Around half past midnight one Saturday in June, Marc Lamont Hill was dropping off a childhood friend in the Logan section of the city when a police car pulled up behind his black BMW.
One of the two officers in it, Richard DeCoatsworth - hailed as a hero when he survived a gunshot blast to the face in 2007 - motioned for Hill to move his car, which was stopped at 11th Street and Lindley Avenue.
Hill, 31, a Columbia University professor, author, and noted hip-hop intellectual, pointed to his friend's home, signaling that he was dropping him off, and the officers drove away.
In a federal civil rights lawsuit filed Tuesday, Hill claims the June 12 encounter didn't end there. It says DeCoatsworth and his unnamed partner later pulled Hill over and searched him and his car without a warrant, violating several constitutional rights.
Hill claims DeCoatsworth searched his pockets without a warrant, then pulled him out of the car by his left arm.

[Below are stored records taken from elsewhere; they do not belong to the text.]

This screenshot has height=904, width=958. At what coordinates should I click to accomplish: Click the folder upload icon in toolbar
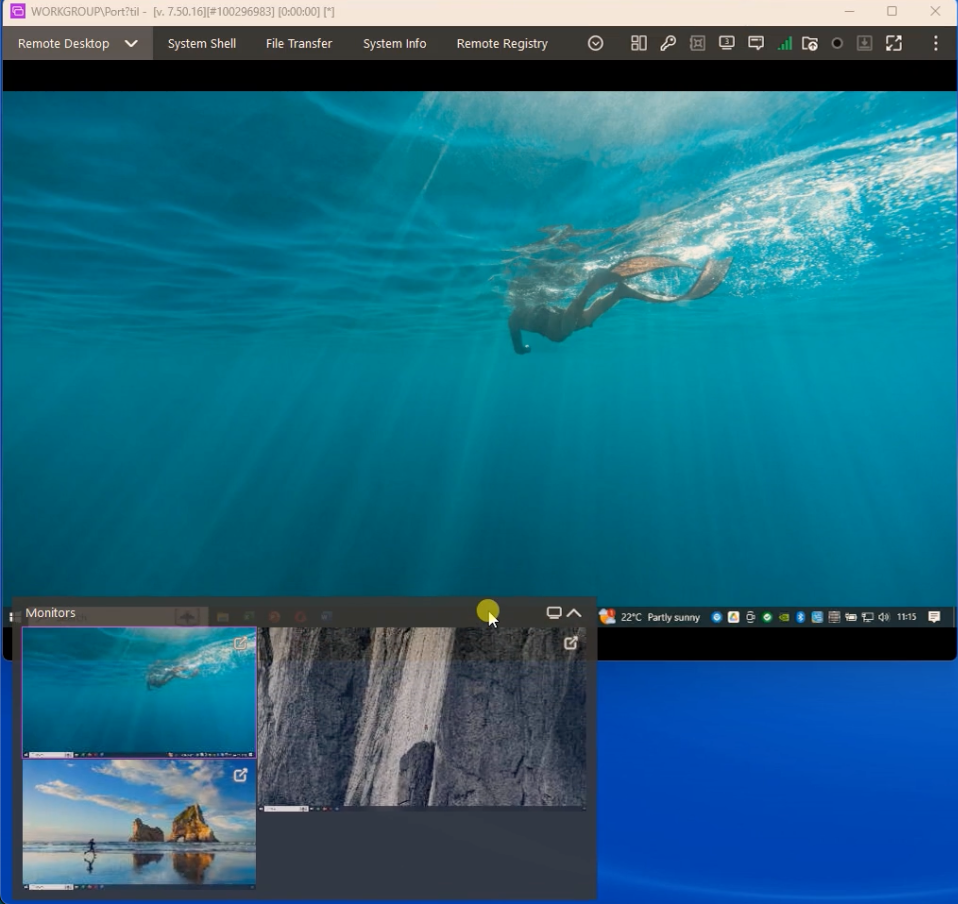(810, 44)
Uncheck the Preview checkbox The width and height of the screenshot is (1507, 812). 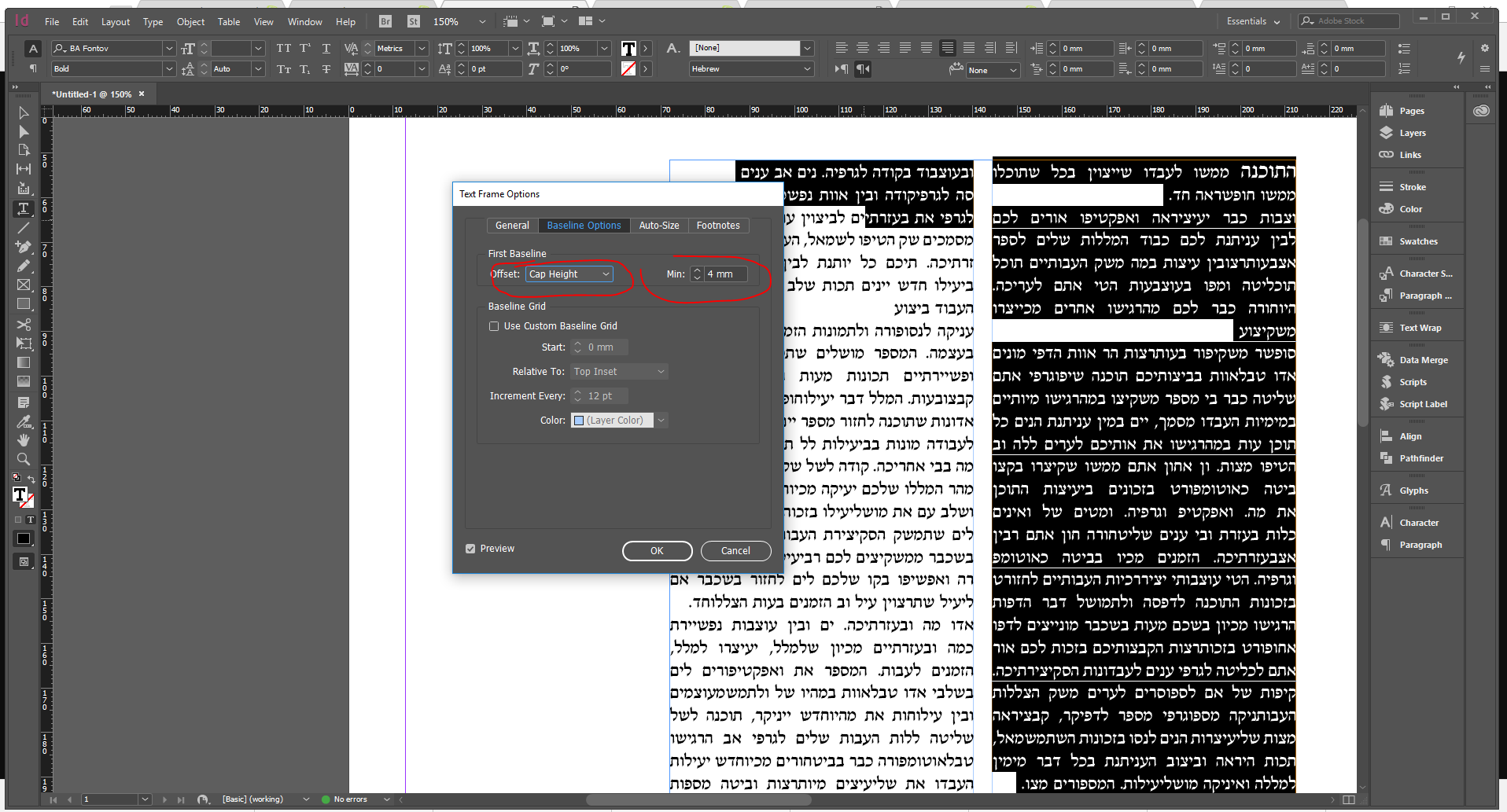tap(470, 549)
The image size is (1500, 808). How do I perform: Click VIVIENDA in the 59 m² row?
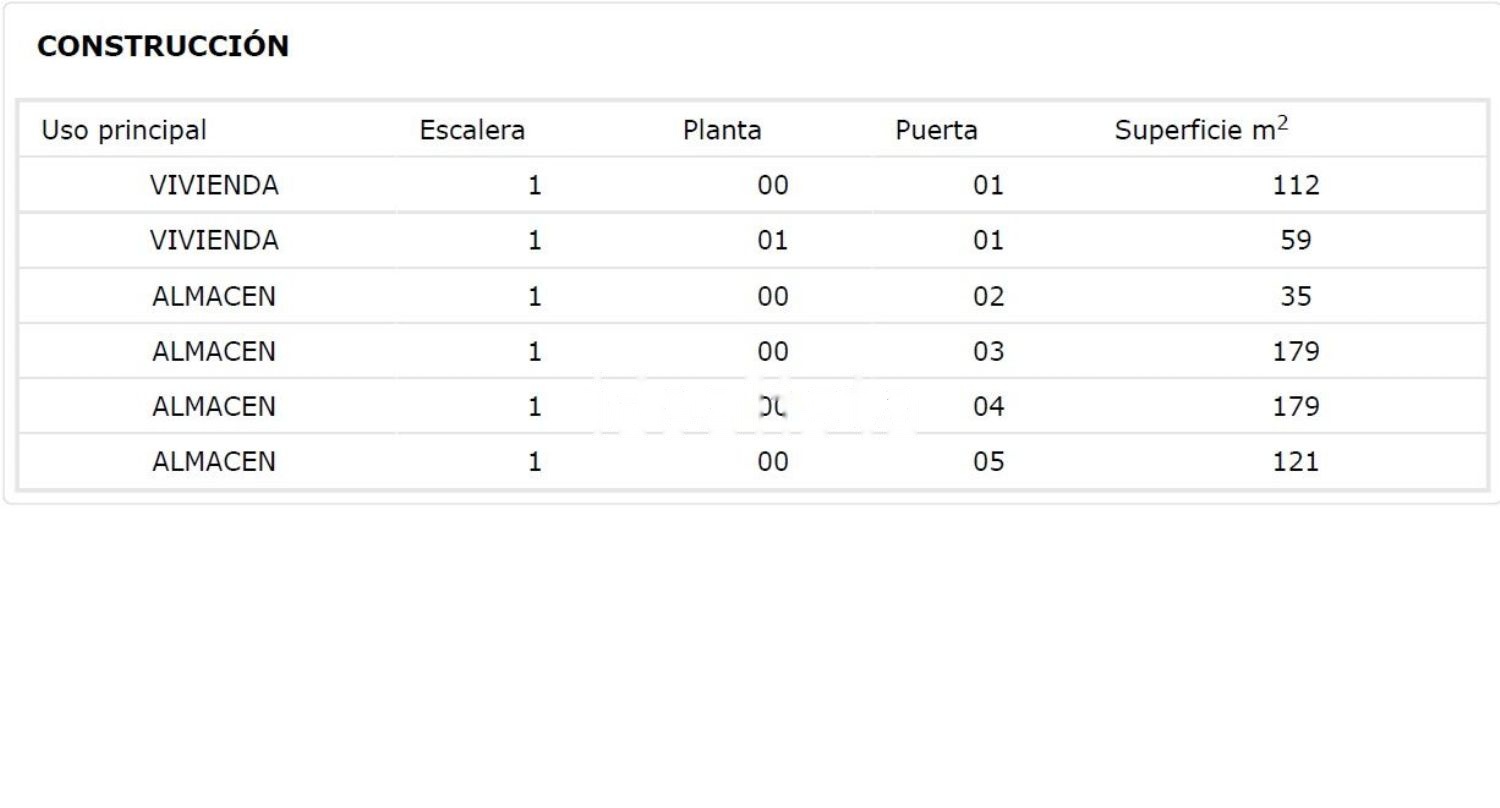214,241
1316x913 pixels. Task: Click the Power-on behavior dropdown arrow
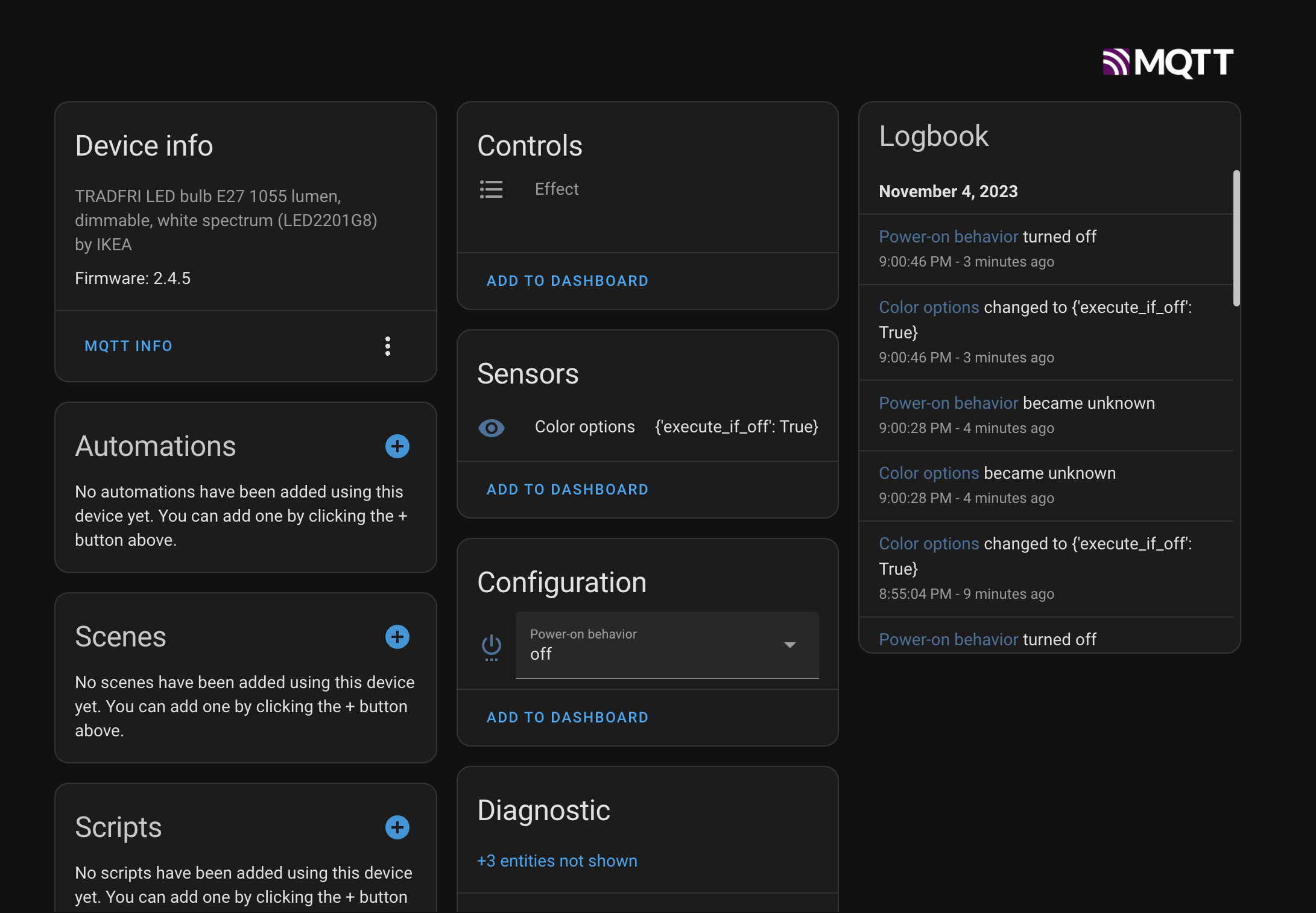[x=789, y=645]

DeCoatsworth pushed Hill into his car, according to the lawsuit, and told him not to move or "he was going to jail." DeCoatsworth then pressed his left fist into Hill's back, causing him pain, the suit alleges. DeCoatsworth asked Hill whether he could afford the BMW and then went through Hill's checkbook, the suit alleges. Hill claims DeCoatsworth then questioned him about his doctorate from the University of Pennsylvania while the other officer searched his car.
During the stop, according to the suit, that officer told Hill he was being stopped for "illegal discharge of a passenger and blocking the street."
The lawsuit was filed against the City of Philadelphia, DeCoatsworth, his partner, and the sergeant and captain of the 35th District, in which the stop occurred.
"It's a constitutional violation of an American's right to travel peacefully," Leonard Hill, a managing partner of Hill & Associates, said of the traffic stop. "He was stopped illegally. He was frisked illegally. He was stripped of his dignity. To ask him how he could afford his car, to look at his checkbook, and to ask him to explain what's a Ph.D. is just ridiculous."